Give us a brief summary of your acting history: how’d you start acting, where/what did you study, how did you end up in Grand Rapids, etc.
My first acting experience was a mandatory school play in middle school. Not much more can (or should) be said about that production. I spent the next four years in Brazil, where there was precious little theatre to be done and less still that had room for a fourteen-year-old novice. Left with no other options, I founded my own drama company with the purpose of providing high schoolers with the opportunity to write, direct, and act in a theatrical context; and I worked with them right up until I returned to the States for college.
After five years of membership in the theatre company at Calvin College, I wasted little time in seeking opportunities for further work in regional theatre. Since then, I’ve worked as an actor, designer, or director on fifteen productions with various companies in the Grand Rapids area.
What drew you to audition for this production?
The company had been recommended to me by several people I’d worked with in the past, and I was intrigued by what I’d heard of the speed and intensity of their process. Eager for the opportunity to approach Shakespearean text with the rigor it deserves, I showed up for the next audition that came along and was fortunate enough to be offered a role.
Pick one aspect of PCSC’s “original practices” style (thrust staging, audience contact, cross-gendered casting, doubling, etc) that was new to you and tell us about your experience with in in this production.
There weren’t any specific technical aspects that I hadn’t been exposed to before, but the extensive doubling and the sheer tempo of the performances definitely took some getting used to. No one is ever not doing something.
What do you do when you’re not acting? (talk about family, day job, hobbies, etc.)
Heavens, I do a lot of things. I’m an actor, but I’m also a professional software developer, amateur mathematician, avid reader, occasional writer, and devoted cat owner.
What is the next production or project you’ll be working on?
Who knows? I’m moving to Sacramento this summer and getting married; that should keep me plenty busy for a while. Odds are good that I’ll be focusing on my writing until I can familiarize myself with the theatre scene out West.
Pick three adjectives that describe your (major) character and explain why you chose them.
Claudio is insecure, gullible, and eager to please. The three traits are closely linked, and they’re the reason why Don John quickly identifies him as the weak link in Don Pedro’s entourage.

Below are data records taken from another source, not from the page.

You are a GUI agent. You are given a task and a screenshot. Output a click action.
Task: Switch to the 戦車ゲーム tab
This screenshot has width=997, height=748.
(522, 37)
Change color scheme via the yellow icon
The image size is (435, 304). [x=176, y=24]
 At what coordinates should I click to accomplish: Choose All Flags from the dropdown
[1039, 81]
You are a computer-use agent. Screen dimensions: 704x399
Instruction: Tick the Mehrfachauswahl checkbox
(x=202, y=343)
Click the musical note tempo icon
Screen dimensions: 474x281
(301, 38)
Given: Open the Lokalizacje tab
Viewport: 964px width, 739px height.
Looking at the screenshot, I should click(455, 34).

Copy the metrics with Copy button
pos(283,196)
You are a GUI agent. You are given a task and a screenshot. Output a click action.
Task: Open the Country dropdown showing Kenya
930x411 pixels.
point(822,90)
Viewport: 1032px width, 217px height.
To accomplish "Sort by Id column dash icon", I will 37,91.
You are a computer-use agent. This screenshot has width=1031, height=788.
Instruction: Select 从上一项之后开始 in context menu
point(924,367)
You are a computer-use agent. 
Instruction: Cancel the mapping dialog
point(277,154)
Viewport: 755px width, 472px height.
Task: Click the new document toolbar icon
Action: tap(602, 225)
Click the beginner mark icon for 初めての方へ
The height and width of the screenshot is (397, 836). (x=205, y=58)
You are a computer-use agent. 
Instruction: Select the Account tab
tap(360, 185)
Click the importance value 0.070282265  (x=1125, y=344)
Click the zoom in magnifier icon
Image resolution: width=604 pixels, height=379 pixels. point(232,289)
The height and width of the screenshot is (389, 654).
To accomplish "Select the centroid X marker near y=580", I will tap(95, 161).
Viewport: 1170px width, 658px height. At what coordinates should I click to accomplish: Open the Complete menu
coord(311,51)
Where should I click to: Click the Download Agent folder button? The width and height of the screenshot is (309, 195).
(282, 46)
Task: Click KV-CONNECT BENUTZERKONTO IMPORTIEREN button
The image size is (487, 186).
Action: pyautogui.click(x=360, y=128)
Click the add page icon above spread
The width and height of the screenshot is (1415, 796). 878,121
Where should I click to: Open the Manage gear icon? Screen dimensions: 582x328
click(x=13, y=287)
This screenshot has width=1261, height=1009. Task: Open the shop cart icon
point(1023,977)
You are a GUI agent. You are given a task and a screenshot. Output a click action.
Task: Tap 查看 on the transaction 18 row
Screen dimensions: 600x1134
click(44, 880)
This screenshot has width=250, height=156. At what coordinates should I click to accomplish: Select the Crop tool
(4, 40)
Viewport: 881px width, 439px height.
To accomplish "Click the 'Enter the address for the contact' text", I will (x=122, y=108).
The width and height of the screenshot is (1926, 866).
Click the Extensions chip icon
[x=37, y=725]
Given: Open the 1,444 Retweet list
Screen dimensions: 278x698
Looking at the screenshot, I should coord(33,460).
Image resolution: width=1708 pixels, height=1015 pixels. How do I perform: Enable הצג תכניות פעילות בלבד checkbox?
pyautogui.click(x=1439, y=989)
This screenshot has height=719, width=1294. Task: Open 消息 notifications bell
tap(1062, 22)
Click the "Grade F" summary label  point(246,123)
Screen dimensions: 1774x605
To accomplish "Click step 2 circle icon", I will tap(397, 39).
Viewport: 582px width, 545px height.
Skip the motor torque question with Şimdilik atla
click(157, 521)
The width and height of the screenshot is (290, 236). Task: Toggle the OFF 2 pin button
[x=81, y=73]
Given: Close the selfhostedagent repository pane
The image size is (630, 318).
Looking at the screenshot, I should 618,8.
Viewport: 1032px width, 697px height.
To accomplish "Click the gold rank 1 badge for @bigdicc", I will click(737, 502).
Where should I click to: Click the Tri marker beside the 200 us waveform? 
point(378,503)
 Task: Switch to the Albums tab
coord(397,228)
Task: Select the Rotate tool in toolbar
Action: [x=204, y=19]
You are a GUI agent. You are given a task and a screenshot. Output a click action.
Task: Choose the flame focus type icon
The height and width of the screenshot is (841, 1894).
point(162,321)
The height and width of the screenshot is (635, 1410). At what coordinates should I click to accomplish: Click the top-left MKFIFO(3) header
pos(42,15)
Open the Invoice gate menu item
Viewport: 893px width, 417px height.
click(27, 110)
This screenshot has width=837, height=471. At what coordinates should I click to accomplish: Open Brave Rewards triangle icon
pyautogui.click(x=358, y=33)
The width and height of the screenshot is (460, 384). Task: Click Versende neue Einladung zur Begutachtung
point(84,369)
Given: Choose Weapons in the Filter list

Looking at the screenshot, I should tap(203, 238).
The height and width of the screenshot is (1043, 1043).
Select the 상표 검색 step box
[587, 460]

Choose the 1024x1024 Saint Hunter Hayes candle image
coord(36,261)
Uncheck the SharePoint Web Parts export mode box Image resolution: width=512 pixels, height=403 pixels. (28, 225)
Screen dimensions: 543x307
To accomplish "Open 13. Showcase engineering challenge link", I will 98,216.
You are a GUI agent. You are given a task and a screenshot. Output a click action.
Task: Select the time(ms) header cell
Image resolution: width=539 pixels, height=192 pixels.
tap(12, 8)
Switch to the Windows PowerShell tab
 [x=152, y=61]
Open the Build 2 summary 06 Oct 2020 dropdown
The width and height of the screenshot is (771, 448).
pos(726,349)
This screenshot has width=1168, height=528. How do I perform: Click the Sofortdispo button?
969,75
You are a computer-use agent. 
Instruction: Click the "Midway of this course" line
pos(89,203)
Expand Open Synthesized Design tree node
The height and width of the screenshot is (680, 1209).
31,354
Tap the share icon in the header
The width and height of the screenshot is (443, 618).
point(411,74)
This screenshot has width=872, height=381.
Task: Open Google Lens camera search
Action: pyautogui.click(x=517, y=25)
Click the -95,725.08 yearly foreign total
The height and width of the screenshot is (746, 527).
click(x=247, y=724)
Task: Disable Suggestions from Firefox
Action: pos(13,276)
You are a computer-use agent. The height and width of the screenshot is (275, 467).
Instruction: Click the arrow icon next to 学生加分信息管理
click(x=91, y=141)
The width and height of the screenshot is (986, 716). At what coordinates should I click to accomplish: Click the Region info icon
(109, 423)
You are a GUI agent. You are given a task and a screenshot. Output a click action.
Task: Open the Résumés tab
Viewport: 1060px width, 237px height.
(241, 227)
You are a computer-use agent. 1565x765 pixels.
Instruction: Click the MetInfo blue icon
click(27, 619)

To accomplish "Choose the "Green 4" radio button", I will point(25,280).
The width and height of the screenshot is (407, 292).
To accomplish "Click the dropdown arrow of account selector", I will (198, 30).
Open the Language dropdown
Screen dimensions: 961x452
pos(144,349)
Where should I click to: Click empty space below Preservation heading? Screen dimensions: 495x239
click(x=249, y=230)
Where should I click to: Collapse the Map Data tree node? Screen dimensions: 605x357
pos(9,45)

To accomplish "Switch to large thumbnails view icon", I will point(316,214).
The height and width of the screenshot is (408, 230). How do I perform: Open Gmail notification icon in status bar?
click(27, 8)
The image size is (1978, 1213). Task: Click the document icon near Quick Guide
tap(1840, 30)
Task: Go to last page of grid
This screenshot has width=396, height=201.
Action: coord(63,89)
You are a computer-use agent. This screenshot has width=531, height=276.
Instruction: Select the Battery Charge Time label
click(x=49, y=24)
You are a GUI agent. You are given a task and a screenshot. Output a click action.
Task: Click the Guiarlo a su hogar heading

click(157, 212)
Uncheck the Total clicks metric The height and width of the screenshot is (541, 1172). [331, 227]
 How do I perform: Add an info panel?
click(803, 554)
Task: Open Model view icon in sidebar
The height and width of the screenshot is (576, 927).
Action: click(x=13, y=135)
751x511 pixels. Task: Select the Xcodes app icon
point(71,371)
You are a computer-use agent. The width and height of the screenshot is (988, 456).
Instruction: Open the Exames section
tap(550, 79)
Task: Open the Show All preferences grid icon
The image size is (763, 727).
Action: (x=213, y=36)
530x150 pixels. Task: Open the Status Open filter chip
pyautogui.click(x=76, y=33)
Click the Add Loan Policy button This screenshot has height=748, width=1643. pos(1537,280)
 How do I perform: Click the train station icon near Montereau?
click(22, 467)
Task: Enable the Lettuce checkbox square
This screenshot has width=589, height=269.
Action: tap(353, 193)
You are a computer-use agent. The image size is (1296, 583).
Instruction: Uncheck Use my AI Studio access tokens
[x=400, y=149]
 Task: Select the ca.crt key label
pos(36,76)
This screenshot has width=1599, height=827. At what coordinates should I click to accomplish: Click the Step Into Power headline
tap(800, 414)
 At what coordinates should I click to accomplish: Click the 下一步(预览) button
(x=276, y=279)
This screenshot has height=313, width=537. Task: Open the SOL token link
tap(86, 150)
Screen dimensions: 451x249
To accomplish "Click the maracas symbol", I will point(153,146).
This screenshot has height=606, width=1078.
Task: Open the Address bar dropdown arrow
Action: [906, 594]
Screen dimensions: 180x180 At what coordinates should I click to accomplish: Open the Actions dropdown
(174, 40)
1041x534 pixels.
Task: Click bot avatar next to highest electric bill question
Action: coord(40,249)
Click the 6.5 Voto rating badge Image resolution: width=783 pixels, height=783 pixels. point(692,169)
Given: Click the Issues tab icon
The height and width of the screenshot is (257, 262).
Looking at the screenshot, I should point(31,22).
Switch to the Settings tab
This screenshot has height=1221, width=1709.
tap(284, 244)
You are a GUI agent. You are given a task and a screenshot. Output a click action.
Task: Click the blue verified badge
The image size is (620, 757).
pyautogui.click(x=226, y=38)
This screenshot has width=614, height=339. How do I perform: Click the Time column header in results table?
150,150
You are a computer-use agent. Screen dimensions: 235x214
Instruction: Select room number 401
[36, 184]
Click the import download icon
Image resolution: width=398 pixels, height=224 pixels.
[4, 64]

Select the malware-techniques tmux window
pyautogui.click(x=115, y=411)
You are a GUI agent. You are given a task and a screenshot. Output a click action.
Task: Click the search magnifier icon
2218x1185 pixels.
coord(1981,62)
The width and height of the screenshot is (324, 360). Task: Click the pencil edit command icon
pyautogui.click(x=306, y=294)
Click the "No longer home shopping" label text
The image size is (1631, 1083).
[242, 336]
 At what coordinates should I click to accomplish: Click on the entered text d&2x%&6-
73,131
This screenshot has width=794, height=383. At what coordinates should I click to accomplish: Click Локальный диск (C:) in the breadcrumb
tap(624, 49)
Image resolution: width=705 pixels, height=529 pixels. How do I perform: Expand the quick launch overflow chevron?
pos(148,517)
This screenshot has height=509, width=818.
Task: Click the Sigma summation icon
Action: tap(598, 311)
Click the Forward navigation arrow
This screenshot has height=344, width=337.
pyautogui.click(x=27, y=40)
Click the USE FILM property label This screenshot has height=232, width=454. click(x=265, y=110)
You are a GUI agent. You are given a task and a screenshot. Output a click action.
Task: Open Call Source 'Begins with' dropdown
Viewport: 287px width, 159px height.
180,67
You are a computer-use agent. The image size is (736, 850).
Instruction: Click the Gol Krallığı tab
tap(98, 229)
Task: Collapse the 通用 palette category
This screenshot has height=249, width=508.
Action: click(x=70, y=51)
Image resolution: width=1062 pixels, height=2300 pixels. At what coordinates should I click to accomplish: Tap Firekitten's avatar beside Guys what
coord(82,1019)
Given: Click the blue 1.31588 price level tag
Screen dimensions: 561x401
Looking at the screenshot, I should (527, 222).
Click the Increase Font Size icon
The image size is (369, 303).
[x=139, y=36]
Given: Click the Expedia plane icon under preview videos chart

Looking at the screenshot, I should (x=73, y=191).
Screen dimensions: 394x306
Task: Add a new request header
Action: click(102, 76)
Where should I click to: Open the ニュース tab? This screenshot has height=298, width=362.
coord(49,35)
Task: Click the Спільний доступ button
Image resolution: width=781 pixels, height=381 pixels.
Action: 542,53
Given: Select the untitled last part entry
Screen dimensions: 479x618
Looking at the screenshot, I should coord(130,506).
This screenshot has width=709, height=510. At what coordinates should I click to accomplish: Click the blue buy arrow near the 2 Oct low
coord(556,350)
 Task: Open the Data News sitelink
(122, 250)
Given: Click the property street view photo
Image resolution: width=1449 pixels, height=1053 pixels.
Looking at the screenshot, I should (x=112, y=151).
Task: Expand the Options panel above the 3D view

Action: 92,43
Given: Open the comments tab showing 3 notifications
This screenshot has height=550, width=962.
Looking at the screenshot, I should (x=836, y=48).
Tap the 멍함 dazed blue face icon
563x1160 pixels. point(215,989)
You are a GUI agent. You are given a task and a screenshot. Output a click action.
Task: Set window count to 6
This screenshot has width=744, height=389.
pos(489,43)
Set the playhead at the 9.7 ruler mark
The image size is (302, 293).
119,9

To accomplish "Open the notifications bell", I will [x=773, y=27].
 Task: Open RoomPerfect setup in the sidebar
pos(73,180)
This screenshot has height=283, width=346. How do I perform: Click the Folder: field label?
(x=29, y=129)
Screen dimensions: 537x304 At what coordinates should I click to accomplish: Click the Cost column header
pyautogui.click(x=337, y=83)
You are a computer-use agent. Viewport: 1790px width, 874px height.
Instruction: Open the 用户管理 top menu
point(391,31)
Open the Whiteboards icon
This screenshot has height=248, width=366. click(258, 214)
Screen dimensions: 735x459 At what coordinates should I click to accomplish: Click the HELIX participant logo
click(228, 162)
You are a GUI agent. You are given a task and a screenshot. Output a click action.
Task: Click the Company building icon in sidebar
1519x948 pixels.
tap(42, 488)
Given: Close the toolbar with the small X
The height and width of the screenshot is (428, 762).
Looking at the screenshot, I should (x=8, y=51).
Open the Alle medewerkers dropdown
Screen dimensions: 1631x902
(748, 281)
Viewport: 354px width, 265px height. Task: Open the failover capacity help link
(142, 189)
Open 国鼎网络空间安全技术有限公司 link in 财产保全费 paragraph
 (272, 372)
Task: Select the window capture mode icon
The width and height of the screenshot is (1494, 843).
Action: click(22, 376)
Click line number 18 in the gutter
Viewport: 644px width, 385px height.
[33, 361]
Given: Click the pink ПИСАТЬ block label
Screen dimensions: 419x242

His deep insecurity renders him all too ready to believe that the people around him are out to get him, while simultaneously spurring him to leap reflexively at every chance to prove himself to those same people. This dangerous combination of abiding distrust, hasty judgment, and a naive sense of duty will come near to being the death of him.
Tell the story of the play from your character’s perspective.
For Claudio, this is very much a coming-of-age story. At the outset, he is enjoying his newfound military success, but he lacks a real sense of identity or purpose. Between finding love, doubting love, losing love, and regaining it, there are a lot of things he has to come to terms with over the course of the play; but I believe the core arc of the character is the process of growing up—specifically, realizing the consequences his actions can have and learning to live accordingly.
What made you want to become an actor? What makes you want to continue being an actor?
My interest in theatre began as most hobbies do: as an enjoyable pastime to challenge the faculties and bring me into contact with the like-minded. Then and now, I saw the great potential of acting as a powerful form of expression. Over the years, however, the sense of a greater purpose for the craft began to awaken in me. I believe that it is the responsibility and privilege of all actors to cultivate empathy in themselves and in their audience. To deeply understand and faithfully portray the story of a person—even a fictional one—is an important act of human respect and human dignity. Once I came to see acting in that light, there was no way I could ever stop doing it.
When creating a Shakespeare character, do you start from the "outside" (voice and physicality) or the "inside" (relationships and motivations)? Why?
My approach to building a character has been largely shaped by Stanislavski, focusing on the dual-awareness of the actor as they be simultaneously fully present as the character and fully present as the performer. This requires the external choices and internal choices of the role to respect and inform each other. Thus, while I tend to start from the “inside”, my process involves jumping back and forth between the two and doing my level best to make them meet coherently in the middle.